IBM Cloud Docs
Working with VS Code development environment

Working with VS Code development environment

The VS Code development environment is a Spark-based development environment that enables you to interactively program, debug, submit, and test Spark applications on a Spark cluster running on the Spark engine.

It is available as a Visual Studio Code extension and you can install it in your local system to access Spark IDE using Visual Studio Code. It reduces the time for development and increases usability.

Before you begin

  1. Install a desktop version of Visual Studio Code.
  2. Install watsonx.data extension from VS Code Marketplace.
  3. Ensure you have public-private SSH key pair to establish SSH connection with the Spark lab. For more information about generating the key, open watsonx.data extension in Visual Studio Code, go to Details tab, see the section, Set up SSH on your machine.
  4. Install the Visual Studio Code extension, Remote - SSH from Visual Studio Code marketplace.

As Spark labs are ephemeral in nature, you must back up the data stored periodically to prevent potential data loss during upgrades or a Spark master crash.

Procedure

Setting up the Spark labs

  1. Install watsonx.data extension.

    a. Open Visual Studio Code. Click Extensions.

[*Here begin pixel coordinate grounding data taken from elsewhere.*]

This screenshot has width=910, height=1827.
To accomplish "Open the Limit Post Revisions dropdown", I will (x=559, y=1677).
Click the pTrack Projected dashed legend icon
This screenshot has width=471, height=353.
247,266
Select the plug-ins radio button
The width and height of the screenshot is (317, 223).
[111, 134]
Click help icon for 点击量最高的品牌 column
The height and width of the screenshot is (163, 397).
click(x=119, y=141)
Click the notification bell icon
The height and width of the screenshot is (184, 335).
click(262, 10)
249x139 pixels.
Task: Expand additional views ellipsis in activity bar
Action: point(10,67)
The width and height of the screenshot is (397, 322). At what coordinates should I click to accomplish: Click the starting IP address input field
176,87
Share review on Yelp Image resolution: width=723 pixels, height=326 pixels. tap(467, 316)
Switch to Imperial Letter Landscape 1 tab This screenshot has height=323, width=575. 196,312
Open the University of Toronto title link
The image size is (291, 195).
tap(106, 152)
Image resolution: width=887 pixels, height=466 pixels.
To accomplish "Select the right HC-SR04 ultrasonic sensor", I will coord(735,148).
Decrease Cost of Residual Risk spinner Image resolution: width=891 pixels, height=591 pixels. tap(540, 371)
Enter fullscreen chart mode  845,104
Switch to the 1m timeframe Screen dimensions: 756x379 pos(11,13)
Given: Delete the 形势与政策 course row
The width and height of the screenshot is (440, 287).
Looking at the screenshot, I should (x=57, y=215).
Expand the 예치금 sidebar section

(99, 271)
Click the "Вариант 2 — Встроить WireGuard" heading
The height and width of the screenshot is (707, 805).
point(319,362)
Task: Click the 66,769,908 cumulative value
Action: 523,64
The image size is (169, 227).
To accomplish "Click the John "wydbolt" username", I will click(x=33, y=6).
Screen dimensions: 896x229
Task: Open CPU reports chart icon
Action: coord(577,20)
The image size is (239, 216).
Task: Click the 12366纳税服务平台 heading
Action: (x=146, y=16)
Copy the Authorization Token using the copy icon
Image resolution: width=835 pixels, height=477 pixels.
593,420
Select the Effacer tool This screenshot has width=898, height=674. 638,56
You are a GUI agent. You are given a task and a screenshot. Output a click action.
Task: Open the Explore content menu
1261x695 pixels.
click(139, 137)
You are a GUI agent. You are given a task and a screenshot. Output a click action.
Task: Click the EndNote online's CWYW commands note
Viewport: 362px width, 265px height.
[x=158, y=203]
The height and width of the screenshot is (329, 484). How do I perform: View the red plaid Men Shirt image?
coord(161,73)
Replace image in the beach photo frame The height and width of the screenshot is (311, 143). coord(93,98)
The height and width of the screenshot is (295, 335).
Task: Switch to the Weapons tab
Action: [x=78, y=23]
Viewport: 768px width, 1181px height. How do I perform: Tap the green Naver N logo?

    b. Browse for the watsonx.data extension from VS Code Marketplace and install the extension.

    c. You can also see the watsonx.data icon in the left navigation window. Click the icon. The Settings window opens.

  2. Configure the watsonx.data extension.

    a. Click Go to Settings. Configure the following items:

    • Environment Type: Select IBM Public cloud as the environment type.

    • Host: Hostname of the region where your watsonx.data SaaS instance is provisioned, <region>.lakehouse.cloud.ibm.com`.

    • Instance ID : CRN of the watsonx.data SaaS instance.

    • User Name: The user name by which you want to connect to watsonx.data IBM cloud instance. The format is - ibmlhapikey_userid. Here ,userid is the IBM id of the user connecting to the watsonx.data instance.

    • Private Key Path: Path to your private SSH key file.

    • Public Key Path: Path to your public SSH key file.

    b. Click Refresh. The Visual Studio code window prompts for IBM Cloud IAM APIkey of the user that you specified in setting field watsonx-data.userName. To generate the API key, see Managing user API key.

    c. Provide the API key and press Enter. Refresh your window to view the Spark engine in the left pane of Visual Studio Code application.

  3. Create a Spark lab.

    a. To create a new Spark lab, click the + icon. The Create Spark Lab window opens. Specify your public SSH key and the public SSH keys of the users whom you want to grant access to Spark lab. Specify each public SSH key on a new line.

    b. Click Create. Click Refresh to see the Spark lab in the left window. This is the dedicated Spark cluster for application development.

    c. Open the Spark lab to access the file system, terminal, and work with it.

    c. In the Explorer window, you can view the file system, where you can upload the files, and view logs.

    To delete an already running Spark lab, hover the mouse over the name of the Spark lab in the watsonx.data left navigation pane and click on Delete icon.

Developing a Spark application

Develop a Spark application in the Spark lab. You can work with a Spark application in one of the following ways:

Create your own Python file

  1. Create, upload or drag the Python application file to the Explorer window. The file opens in the right pane of Visual Studio Code application.

  2. Run the following command in the terminal. This initiates a Python session and you can see the acknowledgment message in the terminal.

    python <filename>
    

Create Jupyter Notebooks

  1. Browse for the Jupyter extension from the VS Code Marketplace and install the extension.

  2. You can either create a new Jupyter Notebook file with the extension .ipynb or drag and drop the existing notebook to the Explorer window.

  3. From the Explorer window, double-click to open the Jupyter Notebook.

  4. From the Jupyter Notebook, click the Change Kernel link to select the Python Environment.

  5. The Jupyter Notebook is now ready to use. You can write your code and execute it cell by cell.